Cuando llevas 19 años trabajando en la misma empresa, la decisión de poner punto final a esa relación parece muy compleja. Pero cuando esa relación se va degradando, llega un punto en que cualquier empujoncito te ayuda a finiquitar el tema. Es realmente como la típica analogía de estar al borde de la piscina, te gustaría saltar pero no te atreves, y te vas acercando al borde poco a poco hasta que…

En mi caso es ahora cuando se han dado las circunstancias propicias para que pueda dar ese salto. Quiero volver a tener la sensación de disfrutar trabajando que viví durante muchos años en esa casa y que, lamentablemente, a pesar de los excelentes compañeros con los que compartí tantas horas, se ha ido perdiendo en los últimos tiempos.

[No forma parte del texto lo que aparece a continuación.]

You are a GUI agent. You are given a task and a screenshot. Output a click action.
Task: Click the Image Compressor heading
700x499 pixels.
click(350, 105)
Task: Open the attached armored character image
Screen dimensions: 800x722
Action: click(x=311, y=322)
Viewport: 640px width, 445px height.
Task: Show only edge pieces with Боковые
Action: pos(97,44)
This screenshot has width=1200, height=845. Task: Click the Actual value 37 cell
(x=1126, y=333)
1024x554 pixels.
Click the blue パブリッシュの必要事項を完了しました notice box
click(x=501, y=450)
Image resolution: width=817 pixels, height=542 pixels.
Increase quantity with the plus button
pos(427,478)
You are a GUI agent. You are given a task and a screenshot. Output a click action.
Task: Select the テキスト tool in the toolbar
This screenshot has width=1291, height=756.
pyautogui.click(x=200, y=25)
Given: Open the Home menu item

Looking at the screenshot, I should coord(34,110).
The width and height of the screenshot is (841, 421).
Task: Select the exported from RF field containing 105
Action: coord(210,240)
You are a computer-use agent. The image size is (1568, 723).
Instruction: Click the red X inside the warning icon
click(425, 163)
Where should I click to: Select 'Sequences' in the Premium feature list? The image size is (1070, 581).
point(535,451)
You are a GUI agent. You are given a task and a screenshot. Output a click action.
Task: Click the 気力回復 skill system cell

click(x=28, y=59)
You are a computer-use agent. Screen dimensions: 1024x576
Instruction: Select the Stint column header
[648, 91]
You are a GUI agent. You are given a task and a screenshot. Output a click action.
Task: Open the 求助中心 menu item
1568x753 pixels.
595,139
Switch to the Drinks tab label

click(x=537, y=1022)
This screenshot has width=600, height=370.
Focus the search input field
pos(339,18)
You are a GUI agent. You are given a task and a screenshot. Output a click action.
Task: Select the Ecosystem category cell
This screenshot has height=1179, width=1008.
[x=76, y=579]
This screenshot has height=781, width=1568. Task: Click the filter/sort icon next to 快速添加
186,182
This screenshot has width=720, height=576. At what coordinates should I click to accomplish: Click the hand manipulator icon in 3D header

Y creo que la mejor forma de hacerlo es intentarlo por mi cuenta, dejar el trabajo asalariado para ser autónomo. Al menos durante un par o tres de años me voy a dedicar a explorar temas que hasta ahora sólo he podido atender en mis ratos libres, todos ellos relacionados con la red: contenidos, analítica web, marketing, e-commerce, social-media (¿social qué?), etc.

No tengo ni idea de hacia dónde me lleva ese camino, pero si algo tengo claro es que estoy deseando recorrerlo.